Le cinque potenze – Cina, Stati Uniti, Francia, Russia e Regno Unito – hanno pubblicato il 3 gennaio una dichiarazione comune in cui affermano che una guerra nucleare “non può essere vinta e non dev’essere scatenata”, impegnandosi a mantenere l’arma atomica “a fini difensivi, di dissuasione e di prevenzione della guerra”, escludendo dunque un qualsiasi uso offensivo.

Ribadire questo concetto non è superfluo, soprattutto considerando che gli Stati Uniti hanno minacciato di rispondere vigorosamente in caso di invasione dell’Ucraina da parte della Russia, che Washington e Pechino rischiano il conflitto nello stretto di Taiwan e nel mar Cinese meridionale e che la Cina sta modernizzando il proprio arsenale nucleare sviluppando nuovi tipi di vettori supersonici.

Il fatto che in questo clima le cinque potenze sentano di avere una responsabilità particolare e riescano a intendersi su un testo comune è rassicurante, anche se questo non significa che abbiano risolto le proprie divergenze.

I propositi sono importanti, ma il testo vale soprattutto per l’impegno da parte dei cinque paesi a “evitare il proseguimento della disseminazione” nucleare, ovvero a evitare che altri paesi costruiscano l’arma atomica.
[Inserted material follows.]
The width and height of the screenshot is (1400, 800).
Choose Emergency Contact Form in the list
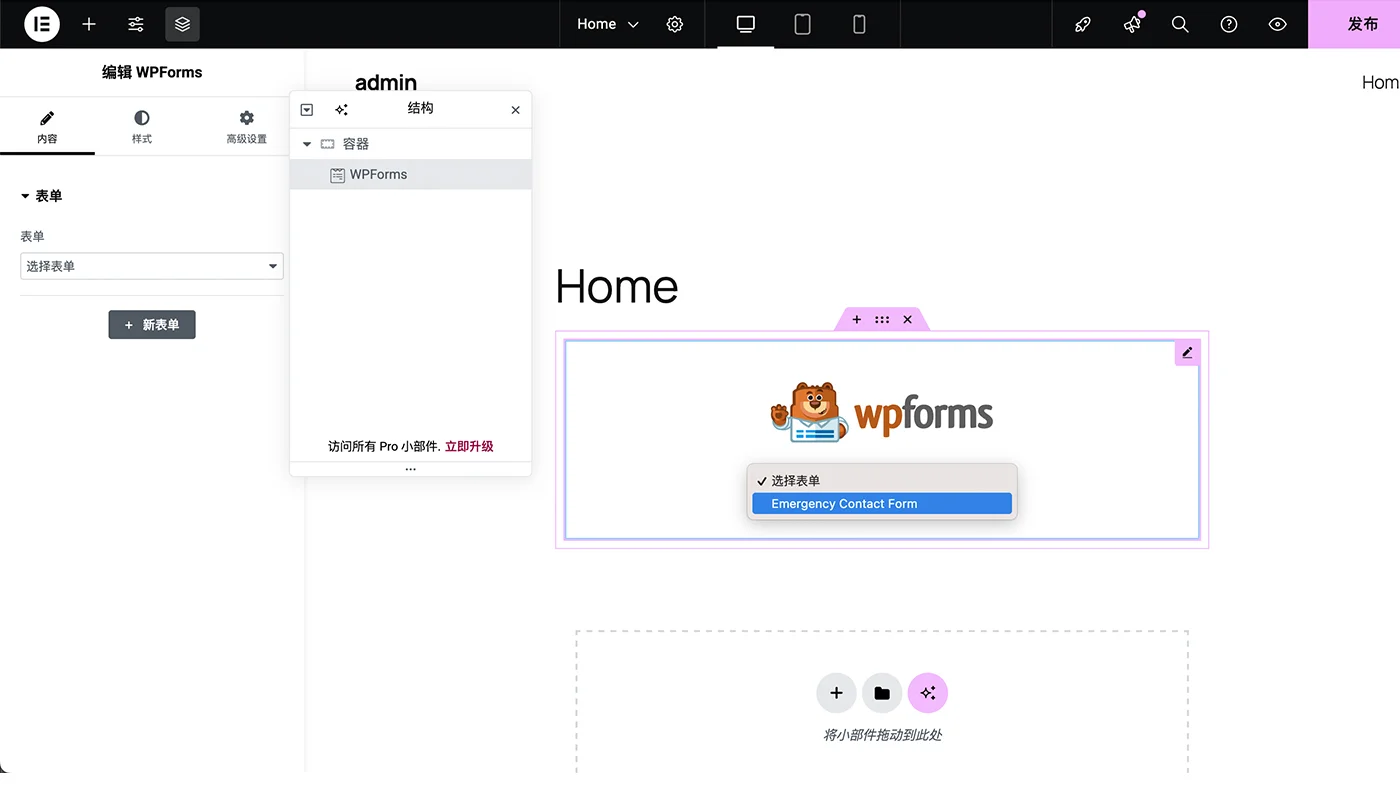[x=881, y=503]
Naturalmente il pensiero va subito all’Iran, nel momento in cui è in corso un complesso e interminabile negoziato per tentare di salvare l’accordo del 2015. I cinque firmatari del testo partecipano alla trattativa di Vienna, che tuttavia non riesce a rimettere insieme i pezzi dopo la ritirata degli Stati Uniti voluta da Donald Trump e la ripresa del programma di arricchimento dell’uranio da parte di Teheran.

La Cina è considerata dagli Stati Uniti come “l’anello debole” della coalizione internazionale in quanto mantiene uno stretto legame con l’Iran in spregio delle sanzioni, ma per il momento si allinea con l’obiettivo internazionale di impedire all’Iran di dotarsi dell’arma atomica.
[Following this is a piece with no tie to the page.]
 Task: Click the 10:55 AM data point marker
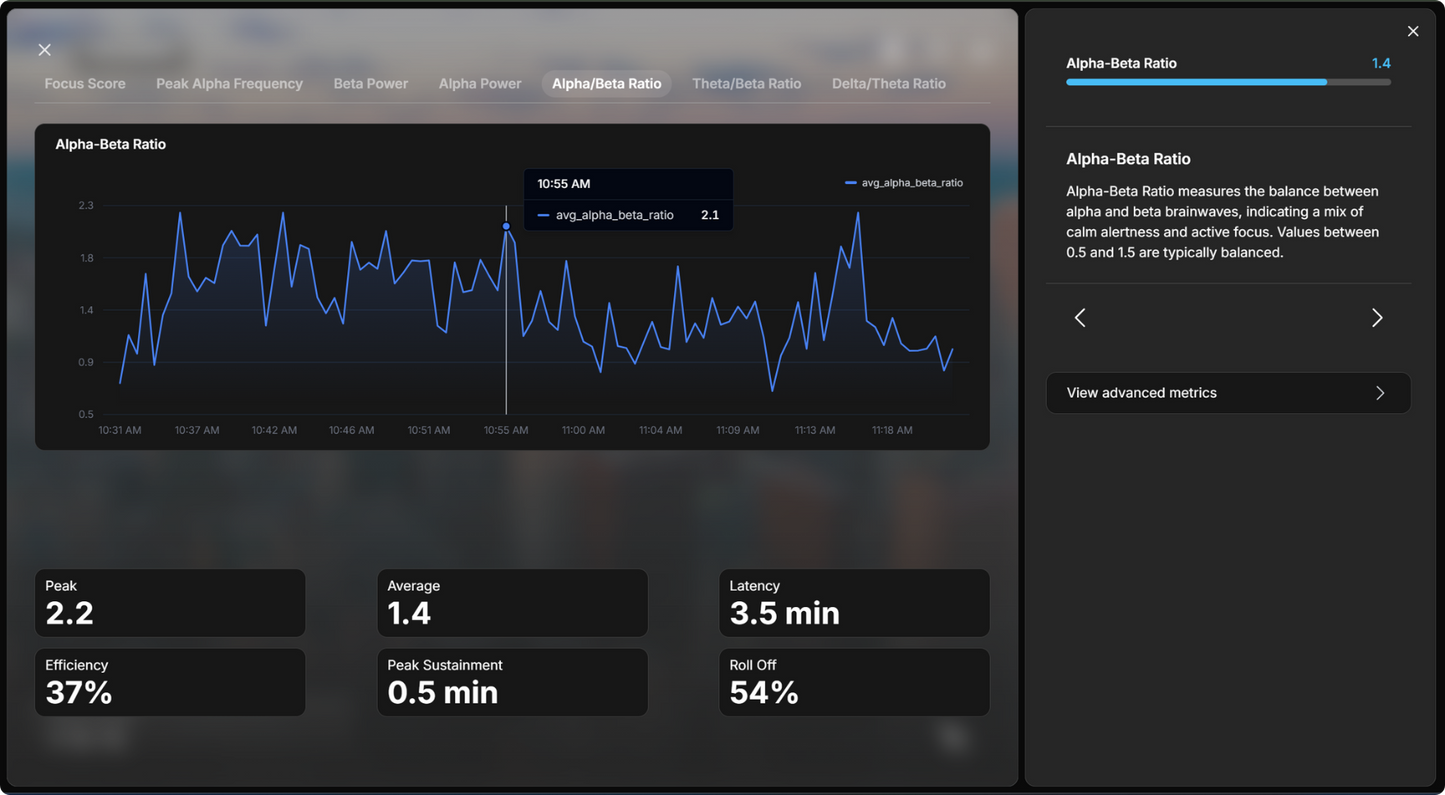506,226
Un comunicato non vale nulla senza la volontà politica, e tutto dipenderà dai rapporti tra le grandi potenze. In caso di degrado o addirittura di conflitto, il consenso attuale diventerà insostenibile. Il comunicato cita “l’obiettivo finale, un mondo senza armi nucleari”, ma siamo ancora molto lontani da questo scenario.

Per il momento l’obiettivo più realistico è quello di salvare la struttura della non-proliferazione, già messa a dura prova dal fatto che oltre ai cinque firmatari esistono almeno altri quattro paesi in possesso dell’arma atomica: India, Pakistan, Corea del Nord e (non è più un segreto) Israele.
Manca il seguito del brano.